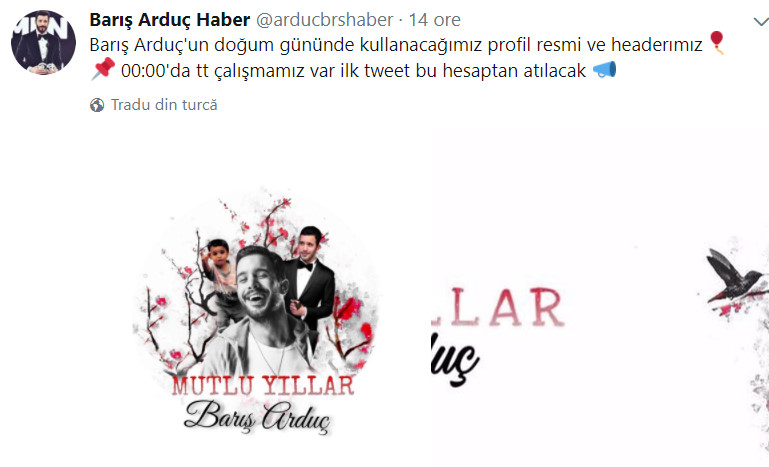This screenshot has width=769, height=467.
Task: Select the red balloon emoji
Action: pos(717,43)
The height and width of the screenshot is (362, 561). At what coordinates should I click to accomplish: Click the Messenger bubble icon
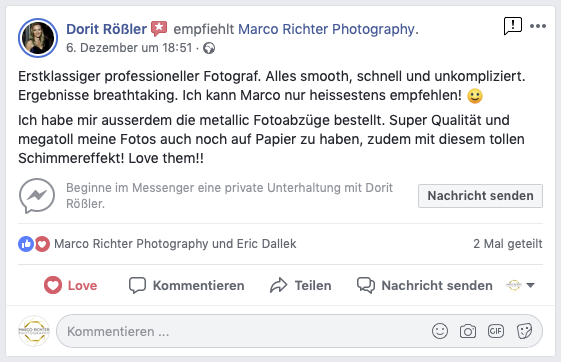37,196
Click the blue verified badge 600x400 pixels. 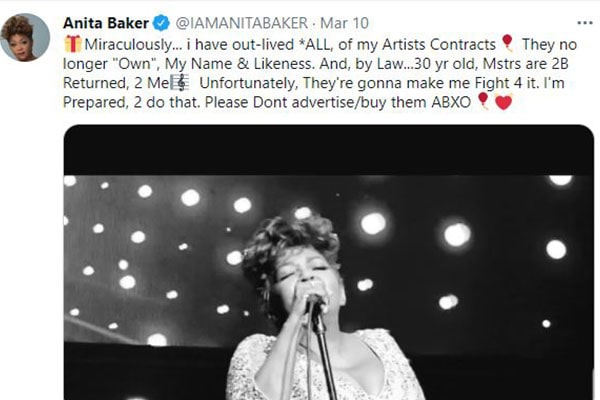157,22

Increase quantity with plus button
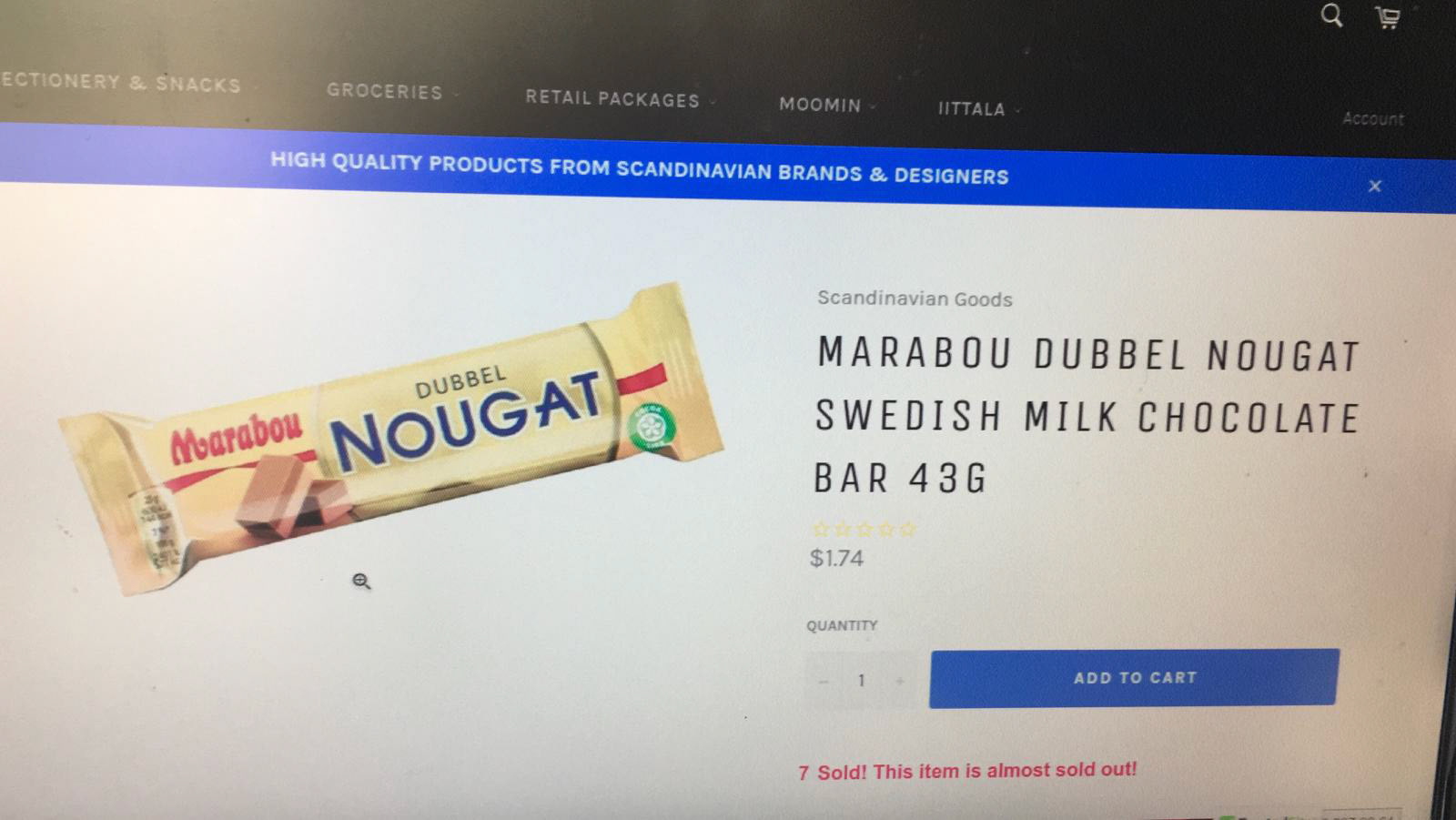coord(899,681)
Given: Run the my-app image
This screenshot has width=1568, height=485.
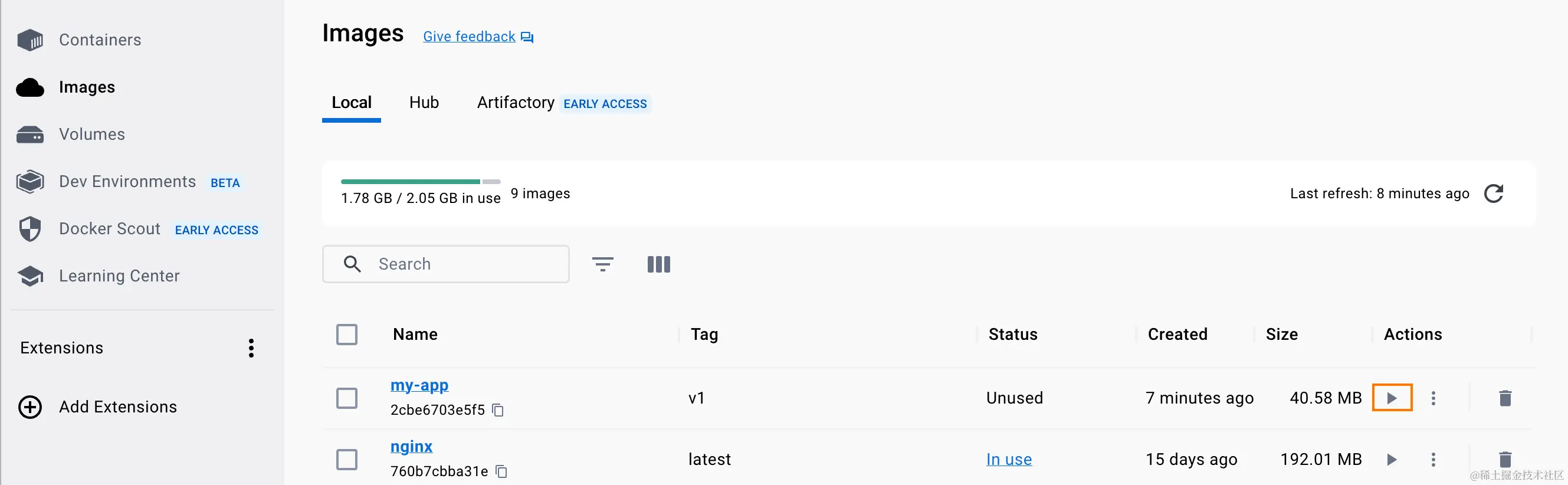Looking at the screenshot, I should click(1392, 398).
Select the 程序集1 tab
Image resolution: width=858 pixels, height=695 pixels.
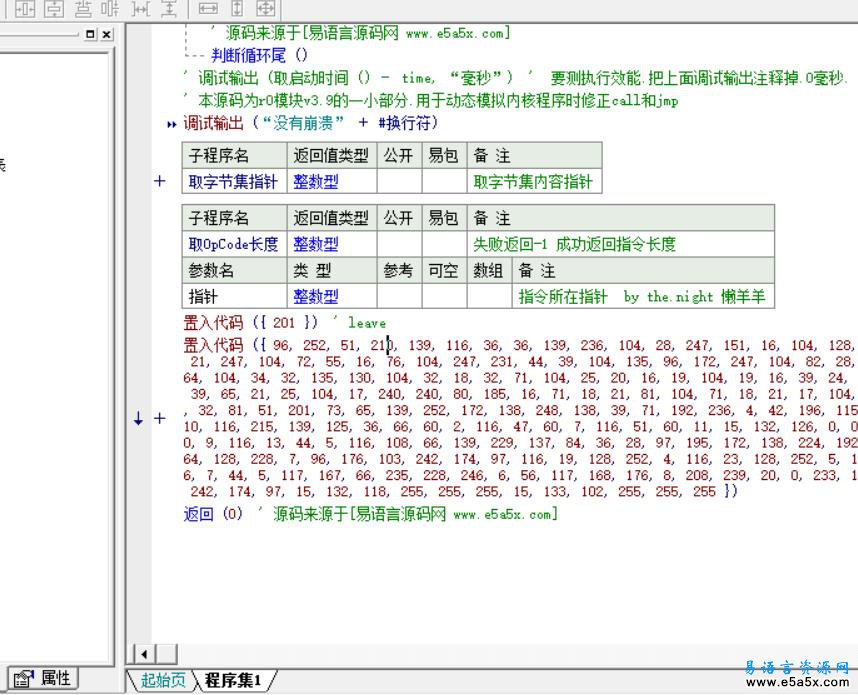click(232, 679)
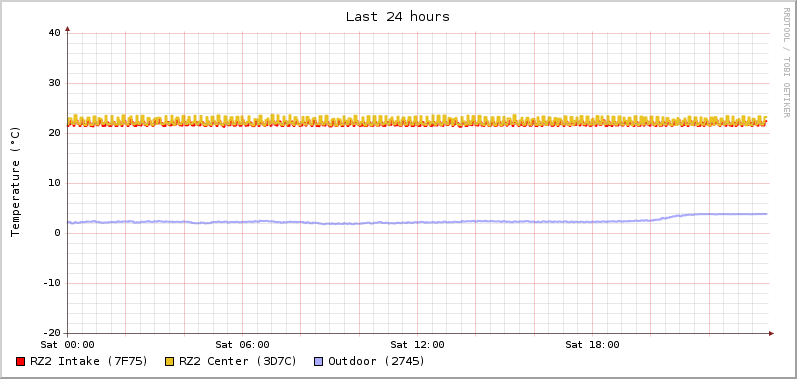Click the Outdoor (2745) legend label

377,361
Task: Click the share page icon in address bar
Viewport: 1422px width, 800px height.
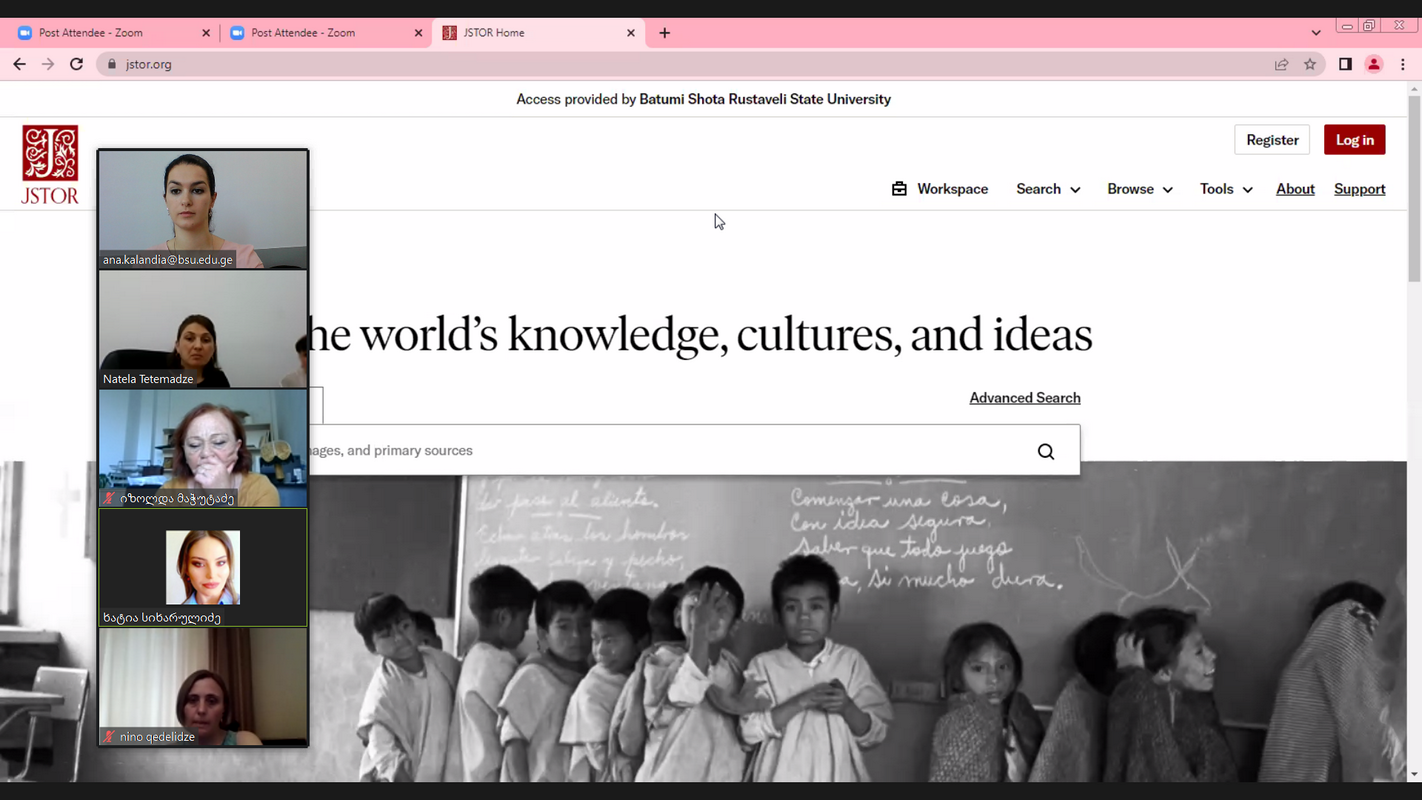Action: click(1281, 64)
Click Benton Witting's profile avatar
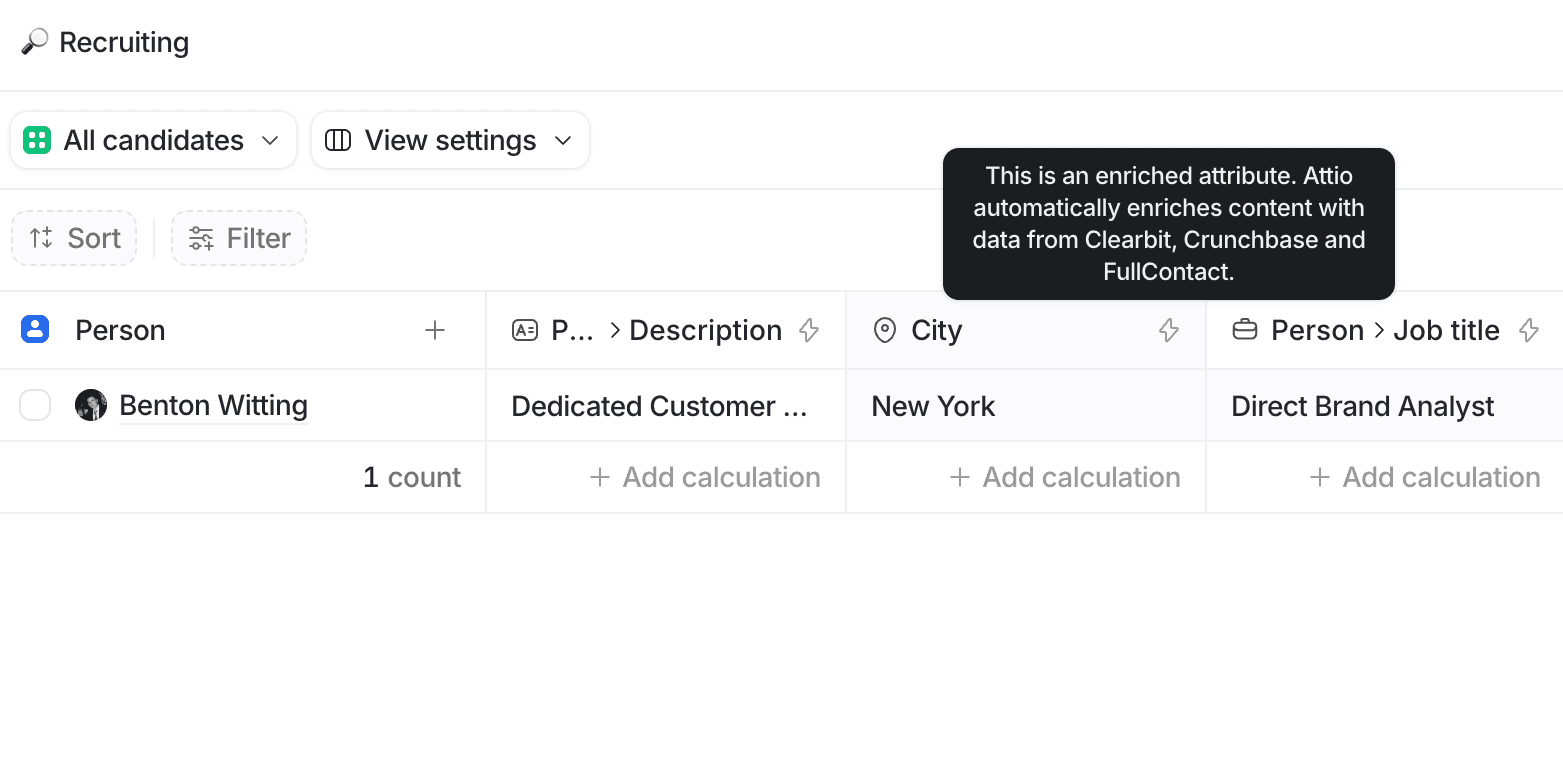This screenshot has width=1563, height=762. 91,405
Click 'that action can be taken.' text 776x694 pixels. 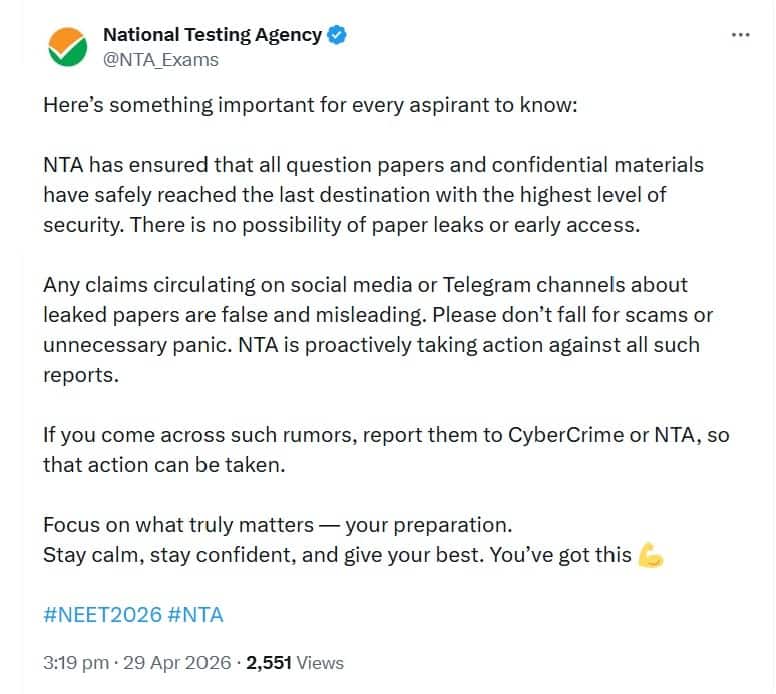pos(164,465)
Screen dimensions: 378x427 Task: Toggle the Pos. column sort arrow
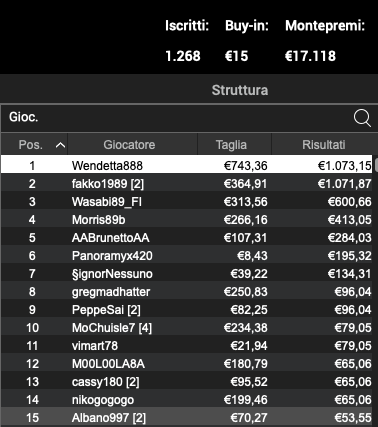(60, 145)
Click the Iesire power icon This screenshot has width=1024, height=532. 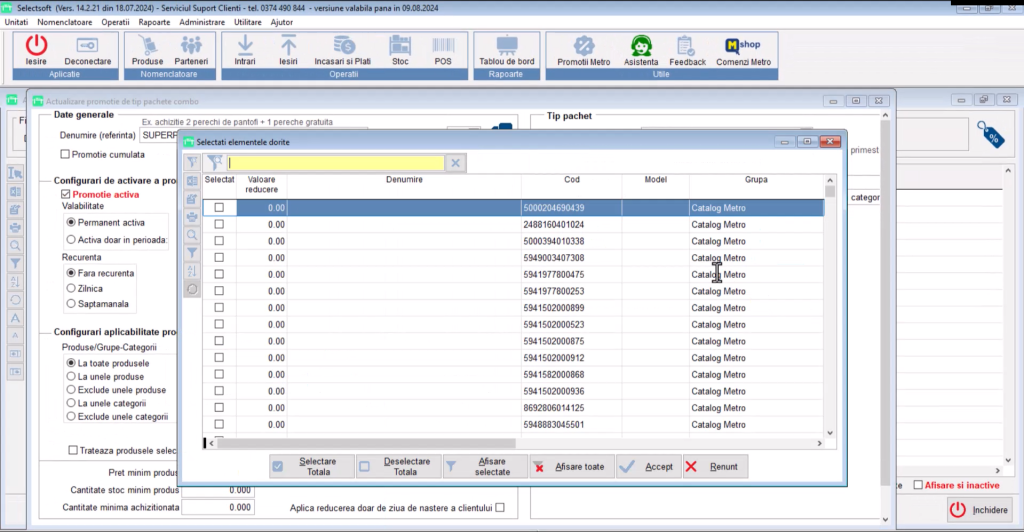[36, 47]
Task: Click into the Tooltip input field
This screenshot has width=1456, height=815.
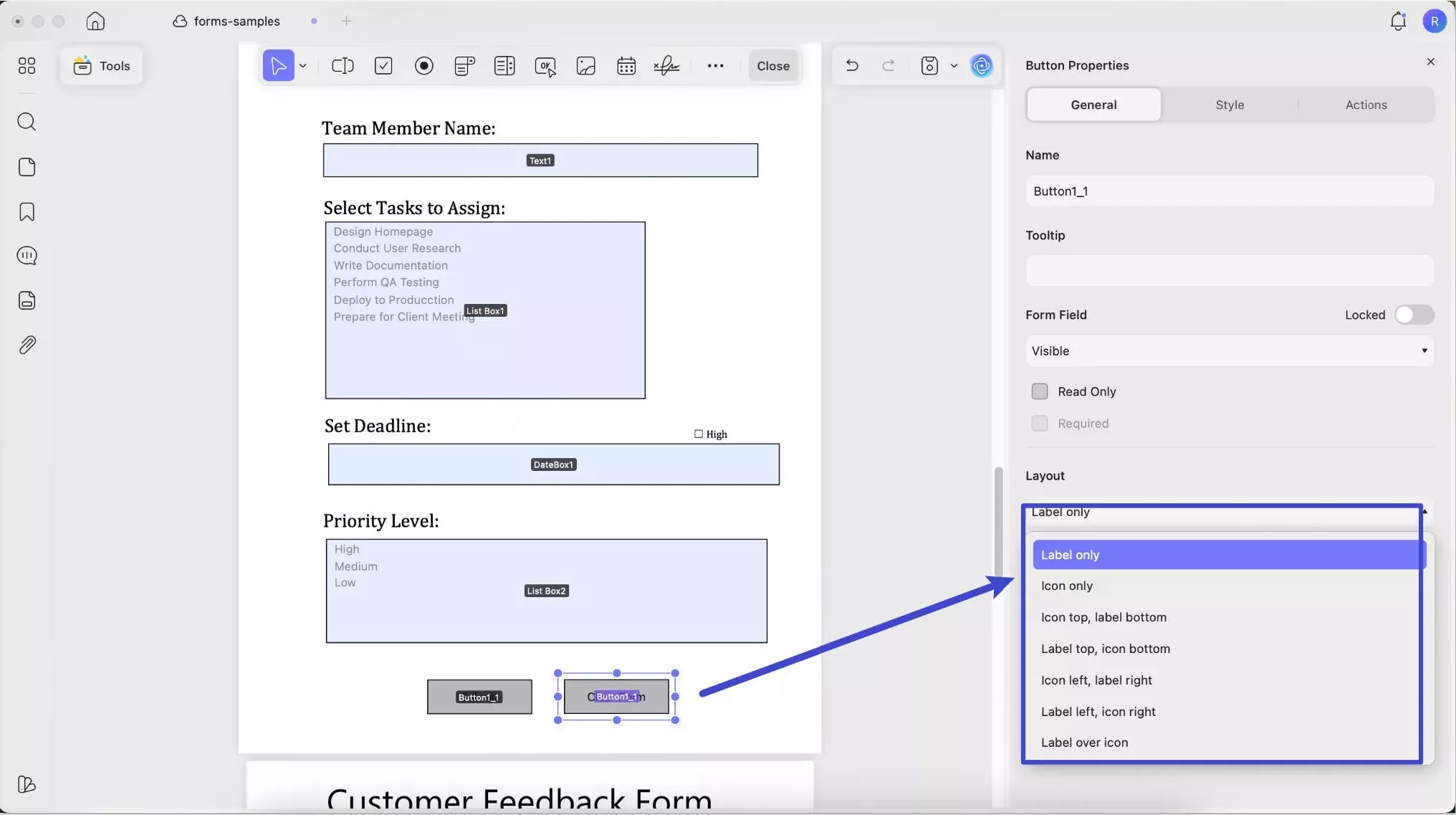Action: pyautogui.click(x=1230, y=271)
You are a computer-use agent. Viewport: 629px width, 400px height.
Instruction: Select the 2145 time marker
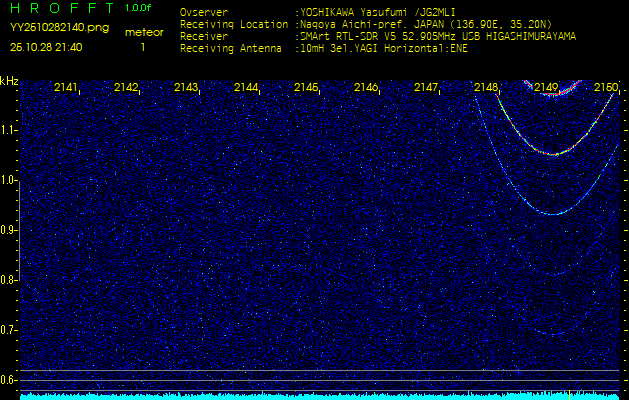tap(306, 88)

▶ _Task statement_: Which lines of the items contain the word "Select"? Return each of them in full.

▶ _Response_:
Task: Select the red balloon emoji
Select the 程序集1 tab
Instruction: Select the 2145 time marker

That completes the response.